Let’s get somethings clear; The Last Guardian does not break new technical grounds in graphical fidelity, it doesn’t feature any unique, out of the box, concept and doesnt add any revolutionary new game mechanic.
It is not easy to see the appeal of a game that is essentially about doing environmental puzzles in a desolate environment. However, The Last Guardian has that intangible factor, that charisma which permeates its every facet and gels together its presentation, gameplay and narrative into one cohesive experience.
Keeping in tune with its predecessors, ICO and Shadow of the Colossus, The Last Guardian is an adventure platformer with environmental puzzles as its core gameplay element. With more emphasis on platforming and less on action, the game is essentially the gameplay of ICO combined with the epic scale of Shadow of the Colossus.
The game gives players the reign of a young boy trying to escape his predicament, by jumping to platforms, climbing ledges, partaking in occasional lever pulling and of course, helping and getting help from his gigantic beast companion called Trico.
The game creates a very interesting symbiotic relationship between Trico and the boy.
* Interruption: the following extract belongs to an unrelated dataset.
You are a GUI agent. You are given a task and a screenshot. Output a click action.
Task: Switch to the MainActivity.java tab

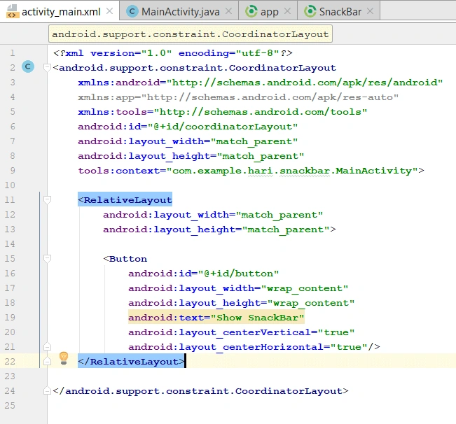(179, 12)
The boy is small and nibble, which allows him to navigate small spaces, while Trico’s large and powerful stature allows him to clear paths and carry the boy to unreachable places. This dichotomy allows each to complement one another as they try to get from point A to point B.
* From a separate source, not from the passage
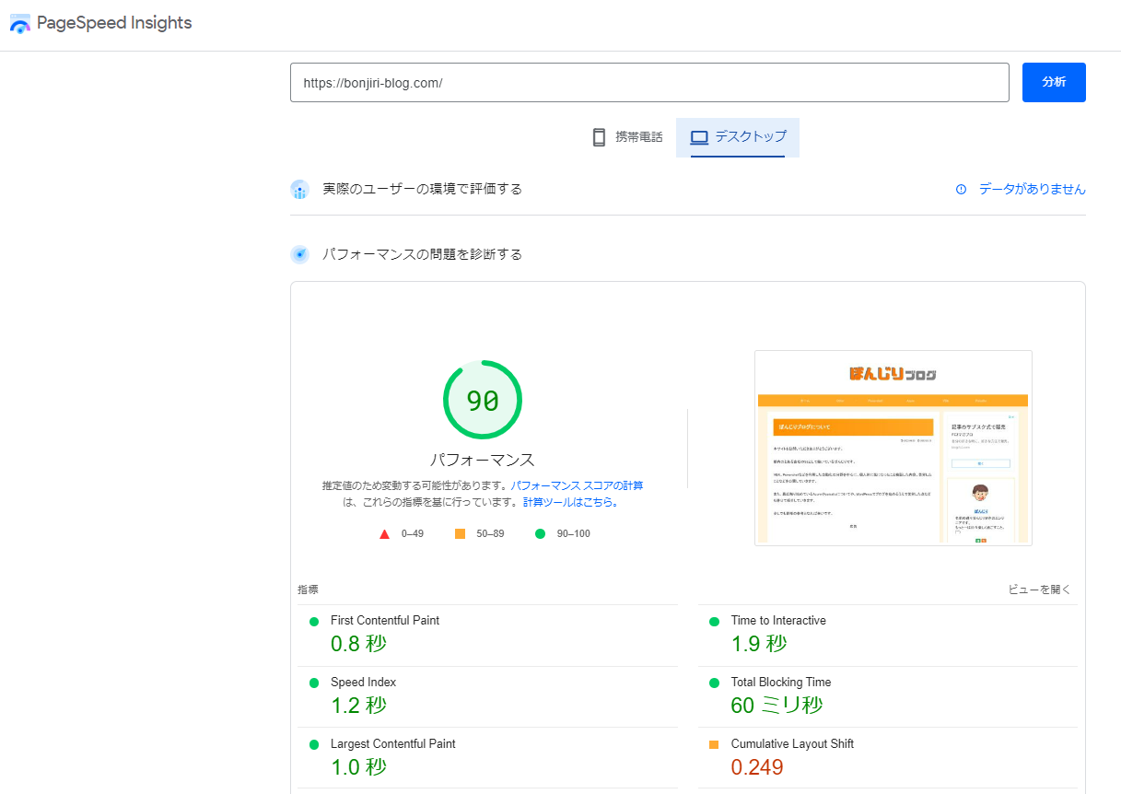This screenshot has width=1121, height=794.
Task: Click the red triangle 0–49 legend marker
Action: (384, 532)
As easy and as simple as that sounds, the game does a great job of delivering diverse environmental puzzles by adding new wrinkles to the equation, keeping the puzzles intuitive and never letting them get too obtuse as to impede the player to the point of frustration.
The Last Guardian takes these puzzle elements and creates gameplay scenarios that not only are engaging during play, but also seamlessly build and forward story beats as the player progresses.
The strings of The Last Guardian’s narrative are woven from the same threads as those of ICO and Shadow of the Colossus. By using his ‘design by subtraction’ philosophy, the game’s director Fumito Ueda has again delivered a poetic tale that is at once personal and majestic; a story that connects with the players and evokes strong emotions without heavy reliance on exposition.
The sparing use of fictional language provides enough narration to give context to amazing world design and add to the character animations that expertly convey frailty of the protagonist and allow players to feel the plight of the boy and his creature, and then feel the amazing sensation of accomplishing the unthinkable and overcoming insurmountable odds.
However, above all else, the story of The Last Guardian is an earnest tale about the boy’s discovery of self, his journey to understanding the strange creature and the bond that develops between them.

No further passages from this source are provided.